**Task details**
Reproduce exactly, from the data that follows, the line with "This screenshot has width=1551, height=705.", the line with "Click the 'denied", and every line that lies between them.

**Material provided**

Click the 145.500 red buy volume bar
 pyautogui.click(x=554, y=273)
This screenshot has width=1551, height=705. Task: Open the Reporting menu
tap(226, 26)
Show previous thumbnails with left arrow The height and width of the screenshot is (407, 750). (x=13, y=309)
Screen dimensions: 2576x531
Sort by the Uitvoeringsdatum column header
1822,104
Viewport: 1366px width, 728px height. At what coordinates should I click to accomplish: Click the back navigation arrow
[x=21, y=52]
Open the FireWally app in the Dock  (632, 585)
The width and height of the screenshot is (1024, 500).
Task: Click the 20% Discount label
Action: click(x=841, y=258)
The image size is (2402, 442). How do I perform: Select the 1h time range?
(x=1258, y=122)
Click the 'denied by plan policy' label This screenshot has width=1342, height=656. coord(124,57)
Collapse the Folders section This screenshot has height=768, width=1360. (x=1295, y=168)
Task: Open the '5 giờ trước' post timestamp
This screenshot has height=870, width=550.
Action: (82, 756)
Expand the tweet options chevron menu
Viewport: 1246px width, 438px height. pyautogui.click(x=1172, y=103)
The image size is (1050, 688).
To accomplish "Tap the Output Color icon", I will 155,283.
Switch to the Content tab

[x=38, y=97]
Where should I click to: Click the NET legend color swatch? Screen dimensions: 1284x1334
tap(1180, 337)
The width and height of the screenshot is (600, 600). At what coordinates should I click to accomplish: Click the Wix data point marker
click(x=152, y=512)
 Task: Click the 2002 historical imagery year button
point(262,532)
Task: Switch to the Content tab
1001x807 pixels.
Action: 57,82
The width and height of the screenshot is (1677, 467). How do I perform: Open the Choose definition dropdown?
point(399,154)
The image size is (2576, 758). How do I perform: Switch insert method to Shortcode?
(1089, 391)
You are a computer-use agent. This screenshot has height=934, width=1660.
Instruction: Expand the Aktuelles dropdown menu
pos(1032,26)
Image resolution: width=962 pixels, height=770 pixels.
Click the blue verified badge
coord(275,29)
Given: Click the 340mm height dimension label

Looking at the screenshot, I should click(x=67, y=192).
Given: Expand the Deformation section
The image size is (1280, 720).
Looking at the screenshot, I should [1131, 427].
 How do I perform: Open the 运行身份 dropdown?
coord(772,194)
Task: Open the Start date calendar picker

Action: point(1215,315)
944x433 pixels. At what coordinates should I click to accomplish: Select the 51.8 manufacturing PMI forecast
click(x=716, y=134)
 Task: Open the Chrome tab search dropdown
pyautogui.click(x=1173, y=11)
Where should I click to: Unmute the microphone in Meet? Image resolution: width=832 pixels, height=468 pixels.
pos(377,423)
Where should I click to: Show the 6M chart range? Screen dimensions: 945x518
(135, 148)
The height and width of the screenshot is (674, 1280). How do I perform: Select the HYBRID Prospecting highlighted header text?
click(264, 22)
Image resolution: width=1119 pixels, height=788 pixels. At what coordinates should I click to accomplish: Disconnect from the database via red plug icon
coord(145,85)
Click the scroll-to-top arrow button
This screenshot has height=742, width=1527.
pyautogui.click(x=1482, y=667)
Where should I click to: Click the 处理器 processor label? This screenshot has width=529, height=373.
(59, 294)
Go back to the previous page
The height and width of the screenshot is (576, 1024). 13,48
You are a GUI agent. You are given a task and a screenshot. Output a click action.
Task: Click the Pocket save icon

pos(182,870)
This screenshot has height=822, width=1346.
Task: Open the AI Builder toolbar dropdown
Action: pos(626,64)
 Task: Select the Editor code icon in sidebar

**Reply**
This screenshot has width=1551, height=705. Task: Open the Reporting menu
tap(226, 26)
Show previous thumbnails with left arrow The height and width of the screenshot is (407, 750). (x=13, y=309)
Screen dimensions: 2576x531
Sort by the Uitvoeringsdatum column header
1822,104
Viewport: 1366px width, 728px height. At what coordinates should I click to accomplish: Click the back navigation arrow
[x=21, y=52]
Open the FireWally app in the Dock  (632, 585)
The width and height of the screenshot is (1024, 500).
Task: Click the 20% Discount label
Action: click(x=841, y=258)
The image size is (2402, 442). How do I perform: Select the 1h time range?
(x=1258, y=122)
Click the 'denied by plan policy' label This screenshot has width=1342, height=656. coord(124,57)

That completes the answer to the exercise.